Americans still hanker for cheap meat
So what gives? After all, this is the generation that has hassled food companies about antibiotics use in meat. They care enough about the livelihood of chickens to force the egg industry into cage-free operations. And they’re committed enough to a greener world to dabble in vegan milks and laboratory-born foods.
And yet, the US meat industry is still going strong and working hard to better its image. Sales of meat alternatives represent only a fraction of US meat sales, and US meat consumption rose by 5% in 2015, compared to the prior year, a trend Rabobank expects to continue.
The uptick is partly due to US consumers eating more meat since the recession, especially as prices have dropped. (Rabobank expects meat prices to drop by about 14% over the next three years, thanks to more chicken production, and an end to persistent droughts that afflicted US cattle herds in the Great Plains states.)
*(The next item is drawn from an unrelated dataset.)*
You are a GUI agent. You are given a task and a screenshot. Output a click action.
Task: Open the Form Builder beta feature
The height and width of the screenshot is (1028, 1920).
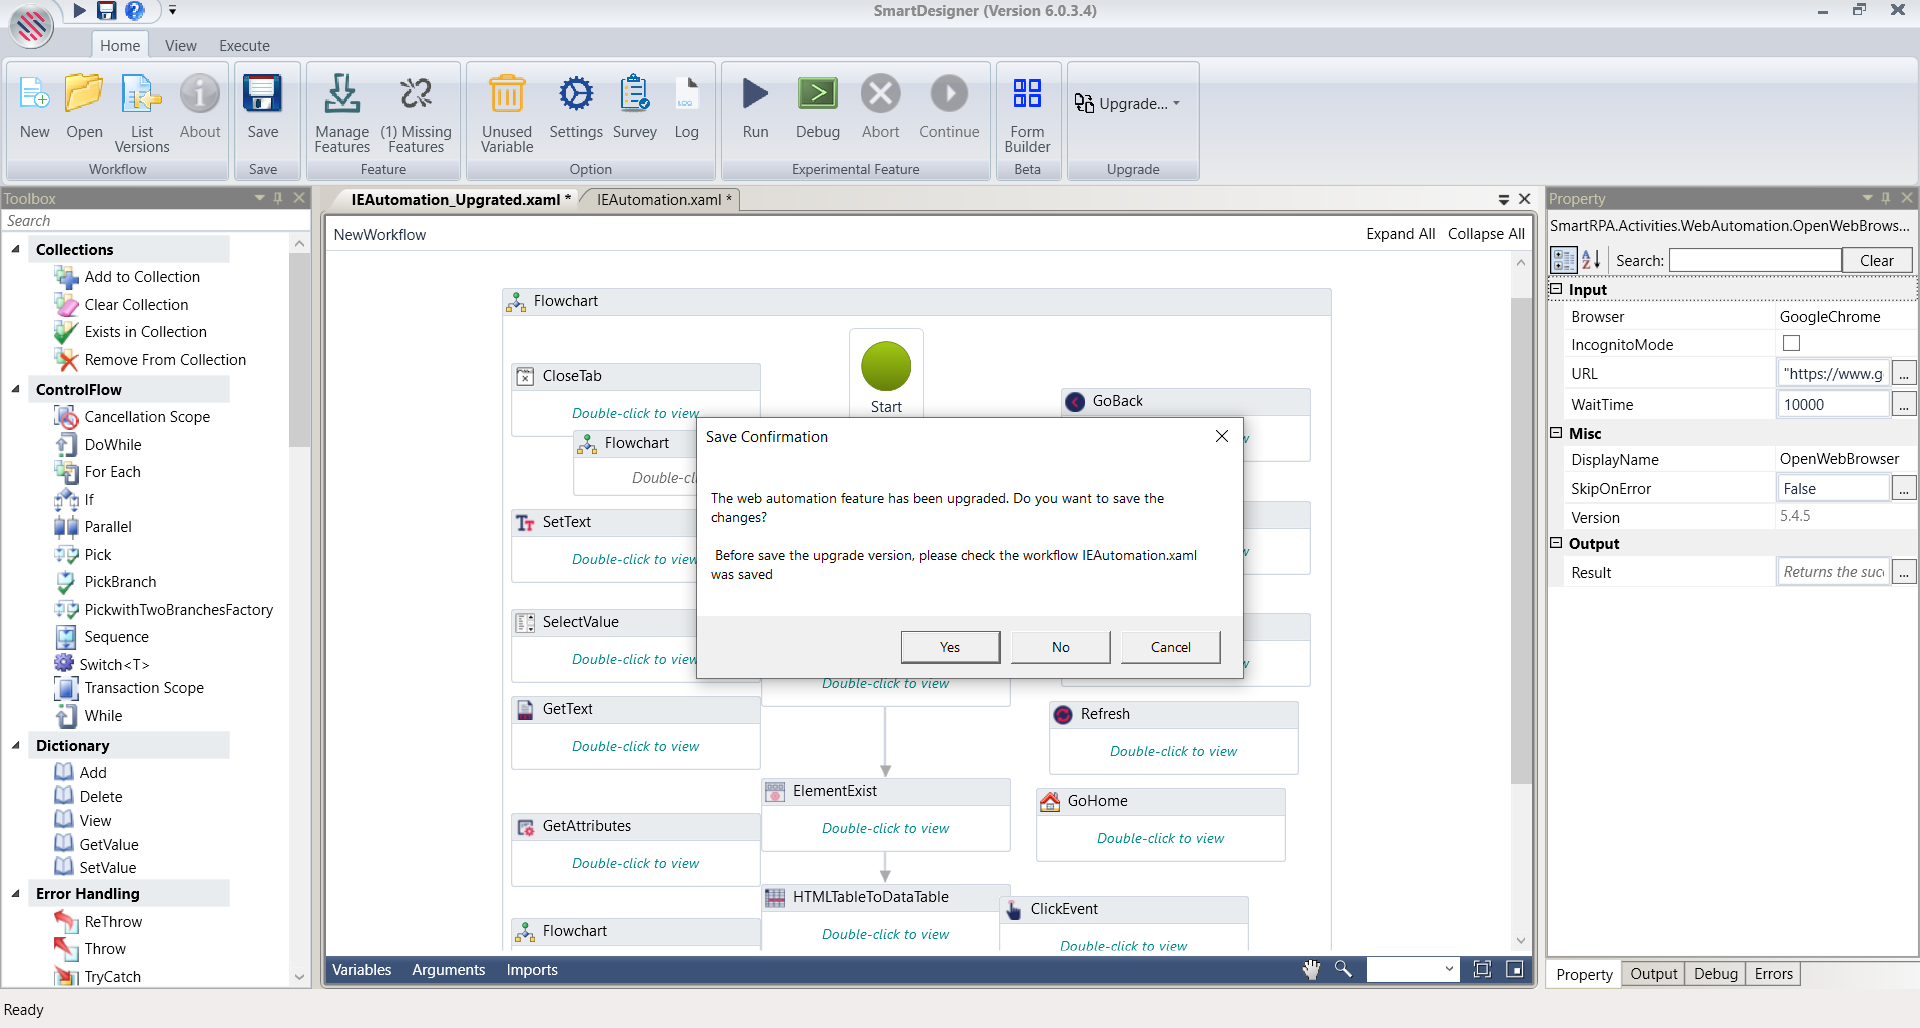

We’ll take convenience—with a side of meat
There’s also some self-deception at play here. According to research by Midan Marketing, 78% of millennials ate either the same amount of meat or more of it last year than the year before. And they spent more on meat on average ($162 per month) than Boomers ($93 per month). That’s partly because millennials eat out more than their parents’ generation, and are willing to pay more for convenience. That convenience—i.e. buying pre-cooked rotisserie chicken rather than raw chicken parts—can come at the expense of knowing how meat was processed and where it came from, whether at a nice steakhouse or fast food joint.
In response, food companies are cranking out grab-and-go, protein-rich foods like meat bars and jerky to attract young consumers in the grocery aisle.
Plant-based burgers may have captured our imagination, but let’s not discount the staying power of guilty pleasures.